--- start of DOCUMENT EXCERPT ---
I thought "ze zijn aan het zwemmen" could also mean "they have been swimming" and doesn't always necessarily imply they are swimming right now / right at this very moment .

For example,

Ik ben al twee jaar Nederlands aan het leren.

I have been learning Dutch for two years.

(I have been studying Dutch for the past two years and am still currently learning Dutch, but I am not necessarily busy studying Dutch right at this very moment.)

Could you not say:

"De mannen zijn al twee jaar aan het zwemmen"?

The men have been swimming for two years.

(The men have been swimming continually [obviously not continuously] for the past two years, still regularly swim, but are not necessarily swimming right at this very moment.)

I am asking this because, even though a time expression such as 'al twee jaar' has been introduced, it is still the common Present Continuous form: zijn + aan + the gerund (het zwemmen).

Is this / will this be discussed in a later chapter on the use of the Present Continuous form?
--- end of DOCUMENT EXCERPT ---
--- start of DATA FOR THIS TASK ---
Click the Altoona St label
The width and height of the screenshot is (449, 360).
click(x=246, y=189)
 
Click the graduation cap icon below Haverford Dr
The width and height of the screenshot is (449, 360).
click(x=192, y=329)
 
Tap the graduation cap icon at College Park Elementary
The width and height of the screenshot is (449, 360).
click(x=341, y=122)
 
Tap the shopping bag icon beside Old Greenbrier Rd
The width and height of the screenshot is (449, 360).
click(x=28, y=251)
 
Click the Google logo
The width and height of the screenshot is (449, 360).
--- end of DATA FOR THIS TASK ---
--- start of DATA FOR THIS TASK ---
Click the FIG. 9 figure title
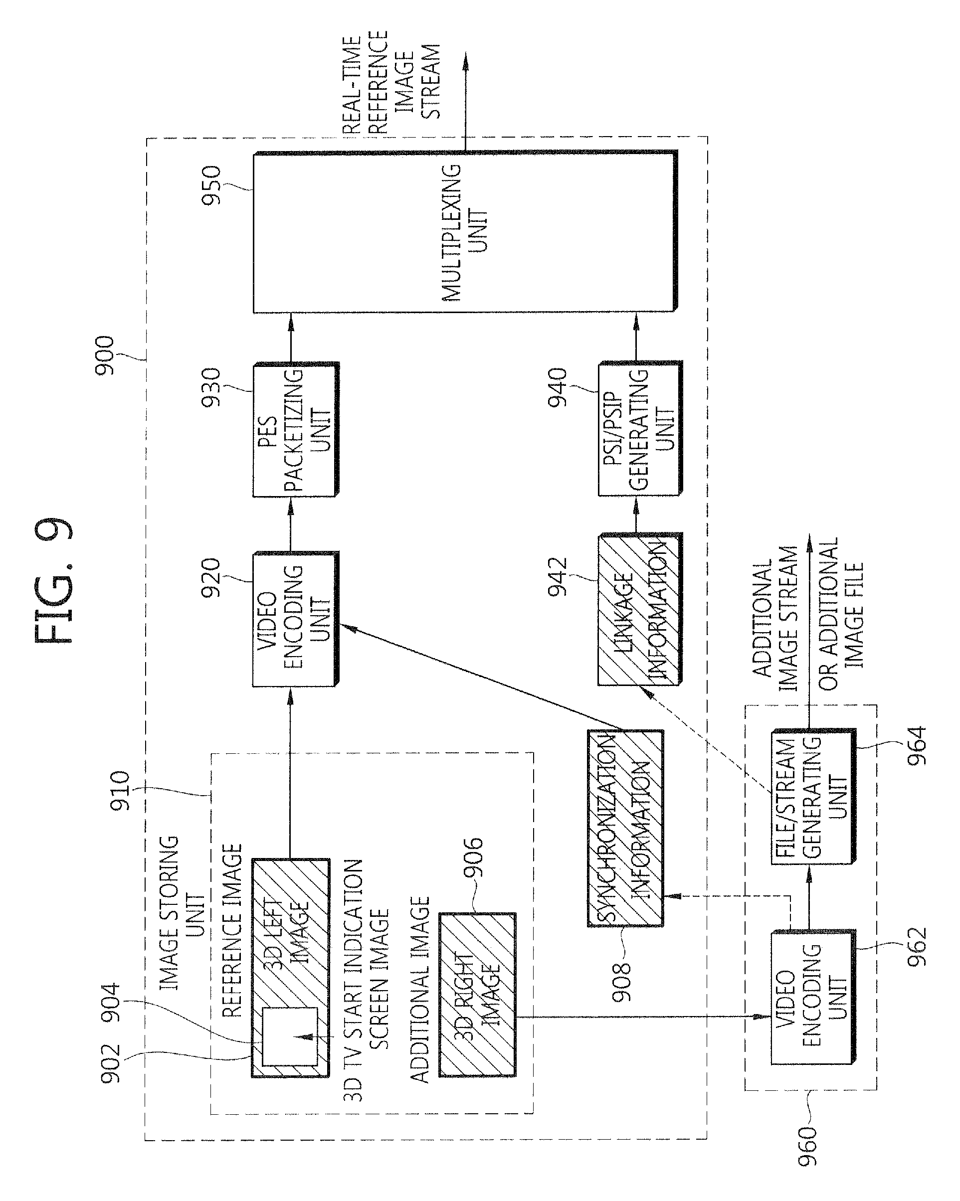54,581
--- end of DATA FOR THIS TASK ---
WORK INSTRUCTIONS:
#1 Reproduce the question about the Dutch "aan het" construction word for word, in full.
#2 Render the listing lines from the line with "Click the Altoona St label" through the line with "click(x=28, y=251)", both included, as a numbered list, leaving out blank lines.

RESULTS FOR EACH TASK:
#1
I thought "ze zijn aan het zwemmen" could also mean "they have been swimming" and doesn't always necessarily imply they are swimming right now / right at this very moment .

For example,

Ik ben al twee jaar Nederlands aan het leren.

I have been learning Dutch for two years.

(I have been studying Dutch for the past two years and am still currently learning Dutch, but I am not necessarily busy studying Dutch right at this very moment.)

Could you not say:

"De mannen zijn al twee jaar aan het zwemmen"?

The men have been swimming for two years.

(The men have been swimming continually [obviously not continuously] for the past two years, still regularly swim, but are not necessarily swimming right at this very moment.)

I am asking this because, even though a time expression such as 'al twee jaar' has been introduced, it is still the common Present Continuous form: zijn + aan + the gerund (het zwemmen).

Is this / will this be discussed in a later chapter on the use of the Present Continuous form?

#2
1. Click the Altoona St label
2. The width and height of the screenshot is (449, 360).
3. click(x=246, y=189)
4. Click the graduation cap icon below Haverford Dr
5. The width and height of the screenshot is (449, 360).
6. click(x=192, y=329)
7. Tap the graduation cap icon at College Park Elementary
8. The width and height of the screenshot is (449, 360).
9. click(x=341, y=122)
10. Tap the shopping bag icon beside Old Greenbrier Rd
11. The width and height of the screenshot is (449, 360).
12. click(x=28, y=251)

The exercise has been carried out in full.